Bloom cements his role as “outsider” in this section, but also as a thinker of cool new ideas (inserting telephones in a coffin, just on the off chance one is buried alive, similar to Uma Thurman in Kill Bill?  Sheer genius!)

As he is on his way to the funeral of his suddenly departed friend Dignam, he shares a carriage ride to the services with a number of acquaintances. It is pointed out that he is the last to get in to the carriage and then frequently ignored or slighted by his companions.  We’ve all been in this situation: on a long car ride with a group, or in some sort of carpool situation with people you don’t know that well.  I myself spent half a day touring the island of Oahu with a mini-van full of relatives, sitting one butt cheek on, one off, balancing against the door at every curve in the road.  Other times I’ve pretended to be incredibly interested in the scenery due to the distinct feeling that I wasn’t really part of a conversation taking place among a group in a car and that no one was really interested in what I was saying and in fact were more interested in the lyrics to a Lady Gaga song playing just then on the radio.  For these reasons I had no problems relating to our hero/anti-hero Bloom.

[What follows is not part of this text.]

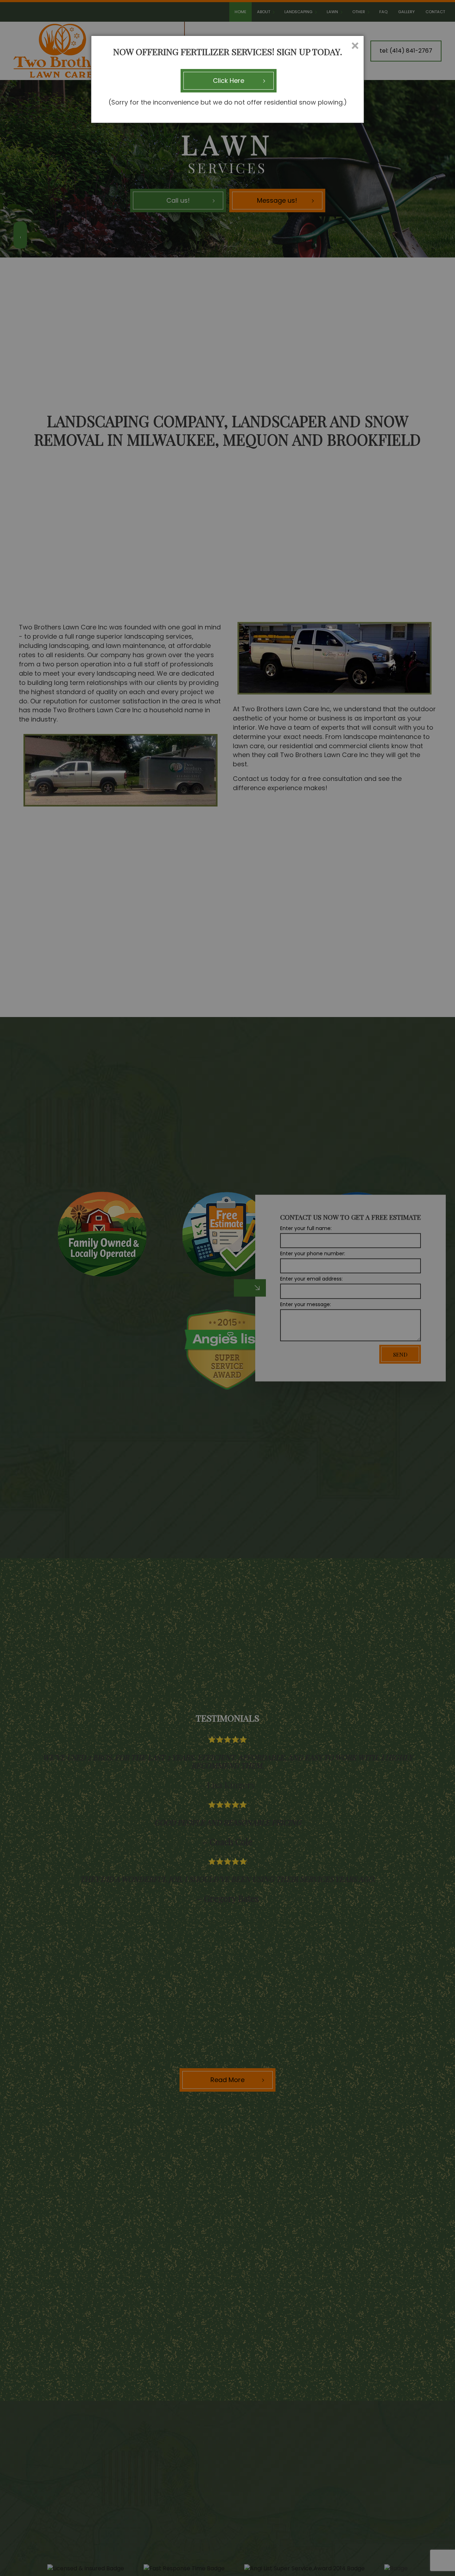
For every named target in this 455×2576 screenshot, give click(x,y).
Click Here (228, 80)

One thing I was not expecting was that I would become so intimately acquainted with Stephen’s father, Simon, who turns up in the carriage.  It is a bit fun having this alternate perspective of Stephen’s take on the events of his life, as his father seems like not such a bad fellow, especially as he visits the grave of his recently departed wife later on in the section.

The chapter is overall a memorable one not just for the Occasion that the chapter centers around, but for the real go at traditional story-telling being made by Joyce.  Dialogue, conflict, time progressing at a understandable rate — I can barely believe it!


Joyce death mask?

Joyce had a death mask?  This seemed very unlike him, but then again maybe he had no say in the matter.

Perhaps more importantly, who is this oddball peering at him so lovingly?

Some reporter.

Turns out one of the Martello towers discussed in Ulysses, home to Stephen, Buck, and detested house guest Haines, has recently re-opened to the public, despite the financial woes of Ireland.  The dreamy-eyed reporter was “horrified” by the closing of the tower for the spring and summer months, so has overcome her aversion to public service and volunteered a few shifts along with others, as part of the Friends of the Joyce Tower Society.  Worth a visit for any Joyce enthusiast I suppose.